* **Instructions to follow**
Extend the text on ΔP (change in pressure), starting right after its final sentence about chest wall compliance.

* **Page text**
Start of Block

= ΔP =

ΔP (Delta P) is a mathematical term symbolizing a change (Δ) in pressure (P).

==Uses==
- Young–Laplace equation

===Darcy–Weisbach equation===
Given that the head loss h_{f} expresses the pressure loss Δp as the height of a column of fluid,

$\Delta p = \rho \cdot g \cdot h_f$

where ρ is the density of the fluid. The Darcy–Weisbach equation can also be written in terms of pressure loss:

$\Delta p = f \cdot \frac{L}{D} \cdot \frac{\rho V^2}{2}$

===Lung compliance===
In general, compliance is defined by the change in volume (ΔV) versus the associated change in pressure (ΔP), or ΔV/ΔP:
$Compliance = \frac{ \Delta V}{ \Delta P}$

During mechanical ventilation, compliance is influenced by three main physiologic factors:
1. Lung compliance
2. Chest wall compliance
3. Airway resistance

Lung compliance is influenced by a variety of primary abnormalities of lung parenchyma, both chronic and acute. Airway resistance is typically increased by bronchospasm and airway secretions. Chest wall compliance can be decreased by fixed abnormalities (e.g. kyphoscoliosis, morbid obesity) or more variable problems driven by patient agitation while intubated.

End of Block

* **Record excerpts**

Start of Block

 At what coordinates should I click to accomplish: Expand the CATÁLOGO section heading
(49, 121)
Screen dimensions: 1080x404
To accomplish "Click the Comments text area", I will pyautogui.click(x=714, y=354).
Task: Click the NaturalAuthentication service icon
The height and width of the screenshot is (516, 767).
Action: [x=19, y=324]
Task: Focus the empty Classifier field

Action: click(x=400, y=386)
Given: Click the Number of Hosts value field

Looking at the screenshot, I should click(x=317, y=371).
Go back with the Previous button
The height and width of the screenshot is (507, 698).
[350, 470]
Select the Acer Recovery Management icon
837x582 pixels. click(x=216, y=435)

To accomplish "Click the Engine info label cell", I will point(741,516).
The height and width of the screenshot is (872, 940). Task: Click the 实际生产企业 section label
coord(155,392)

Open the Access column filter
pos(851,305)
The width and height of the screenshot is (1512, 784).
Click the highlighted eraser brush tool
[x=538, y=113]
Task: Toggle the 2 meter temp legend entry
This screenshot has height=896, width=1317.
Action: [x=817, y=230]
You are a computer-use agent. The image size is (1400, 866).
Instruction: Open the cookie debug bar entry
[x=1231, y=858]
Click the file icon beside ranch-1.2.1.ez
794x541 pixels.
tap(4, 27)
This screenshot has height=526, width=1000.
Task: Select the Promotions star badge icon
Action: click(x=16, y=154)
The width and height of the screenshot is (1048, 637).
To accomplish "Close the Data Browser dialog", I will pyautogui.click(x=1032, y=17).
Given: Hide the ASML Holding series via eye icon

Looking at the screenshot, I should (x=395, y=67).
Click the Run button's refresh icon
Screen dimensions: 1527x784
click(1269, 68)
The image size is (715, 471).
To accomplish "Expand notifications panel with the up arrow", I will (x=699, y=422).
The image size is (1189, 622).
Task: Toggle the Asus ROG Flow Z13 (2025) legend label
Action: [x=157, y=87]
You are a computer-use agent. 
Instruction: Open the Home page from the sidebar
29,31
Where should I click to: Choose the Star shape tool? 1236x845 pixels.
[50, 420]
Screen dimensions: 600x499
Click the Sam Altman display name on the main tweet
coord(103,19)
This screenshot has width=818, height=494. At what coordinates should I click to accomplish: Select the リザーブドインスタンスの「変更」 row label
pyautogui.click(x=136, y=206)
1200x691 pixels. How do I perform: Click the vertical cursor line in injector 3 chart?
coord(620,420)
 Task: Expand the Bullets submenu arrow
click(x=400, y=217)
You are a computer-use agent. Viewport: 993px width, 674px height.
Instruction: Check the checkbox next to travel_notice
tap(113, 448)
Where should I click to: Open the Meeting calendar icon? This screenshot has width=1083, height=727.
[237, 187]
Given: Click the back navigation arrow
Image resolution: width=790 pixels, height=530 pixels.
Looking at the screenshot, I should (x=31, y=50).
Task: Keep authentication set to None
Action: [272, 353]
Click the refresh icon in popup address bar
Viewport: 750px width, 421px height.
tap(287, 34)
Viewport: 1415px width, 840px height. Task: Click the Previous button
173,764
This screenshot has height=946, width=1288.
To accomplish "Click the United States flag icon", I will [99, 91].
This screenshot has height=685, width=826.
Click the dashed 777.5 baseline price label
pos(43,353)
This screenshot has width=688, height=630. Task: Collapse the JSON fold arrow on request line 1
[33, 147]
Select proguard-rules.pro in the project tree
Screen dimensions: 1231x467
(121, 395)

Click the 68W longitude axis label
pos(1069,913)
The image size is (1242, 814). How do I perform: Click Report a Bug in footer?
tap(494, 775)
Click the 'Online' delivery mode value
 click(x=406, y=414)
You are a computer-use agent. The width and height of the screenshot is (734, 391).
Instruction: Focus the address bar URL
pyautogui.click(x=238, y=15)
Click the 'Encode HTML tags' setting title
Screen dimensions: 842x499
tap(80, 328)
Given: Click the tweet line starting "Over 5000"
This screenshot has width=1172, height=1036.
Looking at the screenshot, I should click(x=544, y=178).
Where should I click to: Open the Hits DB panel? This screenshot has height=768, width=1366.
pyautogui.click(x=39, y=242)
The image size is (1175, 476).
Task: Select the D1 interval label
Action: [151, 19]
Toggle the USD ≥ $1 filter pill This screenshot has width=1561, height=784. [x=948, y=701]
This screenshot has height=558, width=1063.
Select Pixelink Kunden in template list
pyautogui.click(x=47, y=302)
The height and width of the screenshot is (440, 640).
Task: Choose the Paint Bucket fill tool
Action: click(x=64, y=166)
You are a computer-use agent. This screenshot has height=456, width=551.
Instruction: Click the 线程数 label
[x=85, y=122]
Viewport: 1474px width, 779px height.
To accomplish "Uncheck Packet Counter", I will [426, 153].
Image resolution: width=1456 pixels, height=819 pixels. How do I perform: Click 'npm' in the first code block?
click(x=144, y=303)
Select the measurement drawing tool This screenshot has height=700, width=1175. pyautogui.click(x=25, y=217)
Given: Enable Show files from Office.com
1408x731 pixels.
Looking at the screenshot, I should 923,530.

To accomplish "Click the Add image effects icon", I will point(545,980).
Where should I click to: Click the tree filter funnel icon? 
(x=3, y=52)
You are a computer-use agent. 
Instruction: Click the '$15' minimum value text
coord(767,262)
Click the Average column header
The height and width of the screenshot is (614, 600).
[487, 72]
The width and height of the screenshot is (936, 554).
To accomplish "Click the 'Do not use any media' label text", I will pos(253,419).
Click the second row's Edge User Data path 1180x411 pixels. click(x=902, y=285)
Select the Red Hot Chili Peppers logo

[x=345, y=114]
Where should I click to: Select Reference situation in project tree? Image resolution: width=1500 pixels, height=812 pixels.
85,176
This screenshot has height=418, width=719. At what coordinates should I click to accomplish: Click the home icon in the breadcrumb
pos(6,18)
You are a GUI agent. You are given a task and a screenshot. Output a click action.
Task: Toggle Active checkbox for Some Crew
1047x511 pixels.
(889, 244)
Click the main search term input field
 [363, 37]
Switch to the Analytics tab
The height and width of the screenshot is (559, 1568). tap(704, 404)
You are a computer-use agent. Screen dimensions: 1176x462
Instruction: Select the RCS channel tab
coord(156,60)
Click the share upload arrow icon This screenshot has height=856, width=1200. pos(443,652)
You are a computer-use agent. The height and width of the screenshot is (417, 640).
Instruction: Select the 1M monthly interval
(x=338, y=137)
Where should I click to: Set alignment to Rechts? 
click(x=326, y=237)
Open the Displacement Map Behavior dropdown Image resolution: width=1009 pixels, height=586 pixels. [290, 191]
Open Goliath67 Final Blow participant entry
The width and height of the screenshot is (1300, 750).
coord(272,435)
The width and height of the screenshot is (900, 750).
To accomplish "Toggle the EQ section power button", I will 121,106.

End of Block

* **Expected answer**
Calculating compliance on minute volume (V_{E}: ΔV is always defined by tidal volume (V_{T}), but ΔP is different for the measurement of dynamic vs. static compliance.

====Dynamic compliance (C_{dyn})====
$C_{dyn} = \frac{V_T}\mathrm{PIP-PEEP}$

where PIP = peak inspiratory pressure (the maximum pressure during inspiration), and PEEP = positive end expiratory pressure. Alterations in airway resistance, lung compliance and chest wall compliance influence C_{dyn}.

====Static compliance (C_{stat})====
$C_{stat} = \frac{{V_T}}{{P_{plat}-PEEP}}$
where P_{plat} = plateau pressure. P_{plat} is measured at the end of inhalation and prior to exhalation using an inspiratory hold maneuver. During this maneuver, airflow is transiently (~0.5 sec) discontinued, which eliminates the effects of airway resistance. P_{plat} is never > PIP and is typically < 3-5 cmH_{2}O lower than PIP when airway resistance is normal.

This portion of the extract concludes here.